Question 1193127: Karen wants to advertise how many chocolate chips are in each Big Chip cookie at her bakery. She randomly selects a sample of 34 cookies and finds that the number of chocolate chips per cookie in the sample has a mean of 9.1 and a standard deviation of 3.5. What is the 80% confidence interval for the number of chocolate chips per cookie for Big Chip cookies? Enter your answers accurate to one decimal place (because the sample statistics are reported accurate to one decimal place).
Answer by math_tutor2020(3817)   (Show Source):
You can put this solution on YOUR website!
The sample Karen selected has these properties- xbar = 9.1 = sample mean
- s = 3.5 = sample standard deviation
- n = 34 is the sample size
xbar estimates mu (the population mean).
s estimates sigma (the population standard deviation).
Because n > 30, this means we can use the Z distribution even though we don't know sigma.
At 80% confidence, we have z = 1.282 as the approximate z critical value.
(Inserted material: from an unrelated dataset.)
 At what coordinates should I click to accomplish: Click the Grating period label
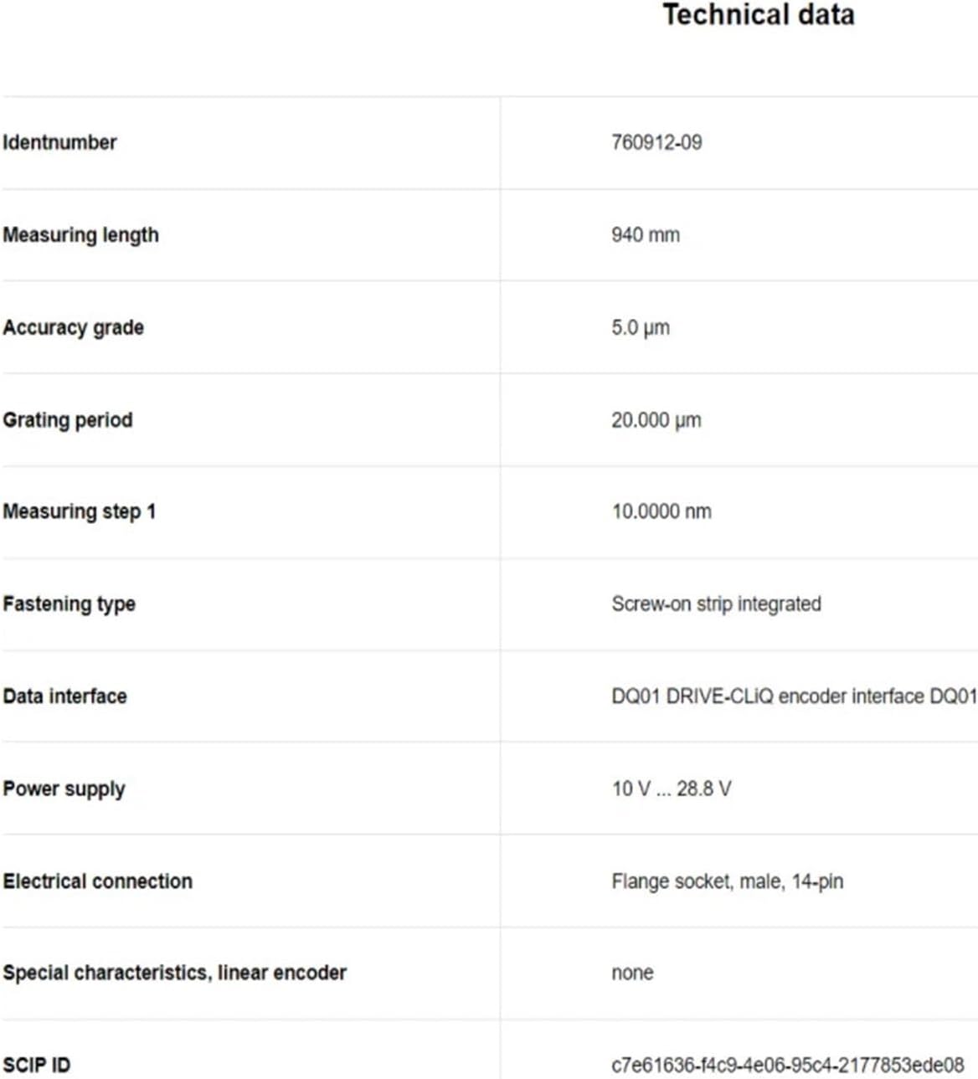(x=68, y=419)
Use a Z table to determine this.
This value means P(-1.282 < Z < 1.282) = 0.80 approximately.
E = margin of error
E = z*s/sqrt(n)
E = 1.282*3.5/sqrt(34)
E = 0.76951415153443
E = 0.769514 approximately
L = lower bound of the confidence interval
L = xbar - E
L = 9.1 - 0.769514
L = 8.330486
L = 8.3
U = upper bound of the confidence interval
U = xbar + E
U = 9.1 + 0.769514
U = 9.869514
U = 9.9
When written in the format (L, U), the confidence interval is roughly (8.3, 9.9)
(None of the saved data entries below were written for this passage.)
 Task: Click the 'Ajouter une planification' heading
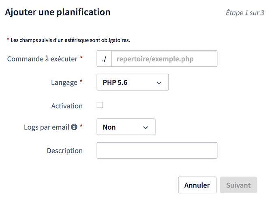tap(58, 12)
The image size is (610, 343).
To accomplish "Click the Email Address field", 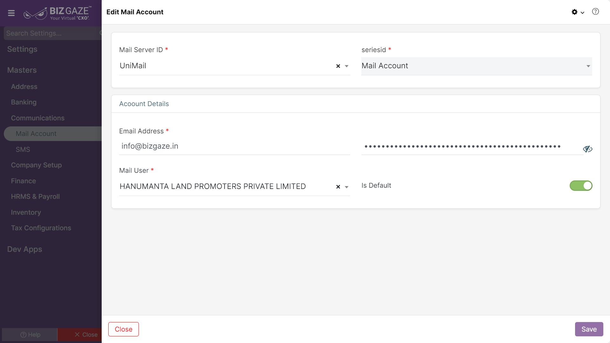I will pos(234,146).
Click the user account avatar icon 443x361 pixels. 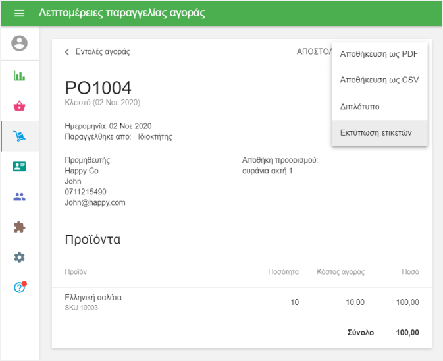pyautogui.click(x=20, y=44)
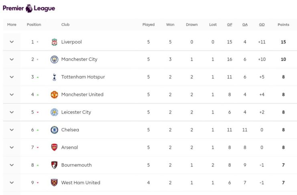The width and height of the screenshot is (297, 195).
Task: Click the Tottenham Hotspur crest icon
Action: pos(55,77)
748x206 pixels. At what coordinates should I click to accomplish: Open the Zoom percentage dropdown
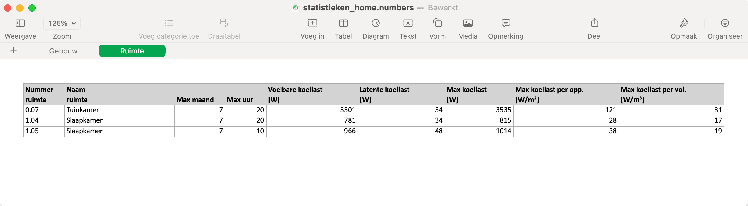click(x=62, y=23)
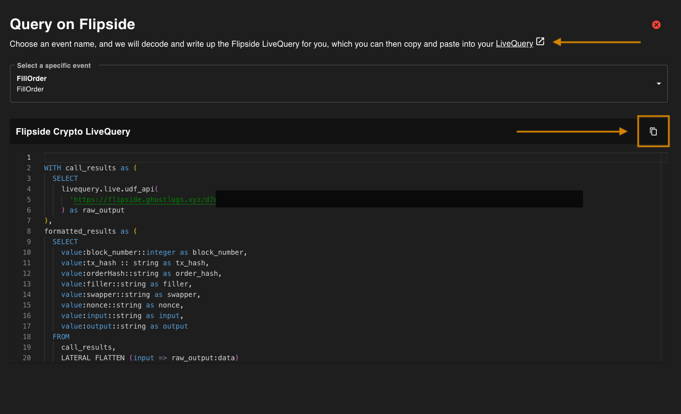Click 'formatted_results as (' code line
Screen dimensions: 681x414
[x=91, y=231]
Alternatively, you can opt for the L < mu < U format to write 8.3 < mu < 9.9
I like the second notation better because it involves mu to tell the reader mu is likely somewhere between 8.3 and 9.9 (we are 80% confident of this).
However, many textbooks and scientific journals opt for the condensed format mentioned in the first option.
This is likely the format your teacher will want. Of course, if your teacher wants otherwise, then be sure to follow such instructions.
Answer: (8.3, 9.9)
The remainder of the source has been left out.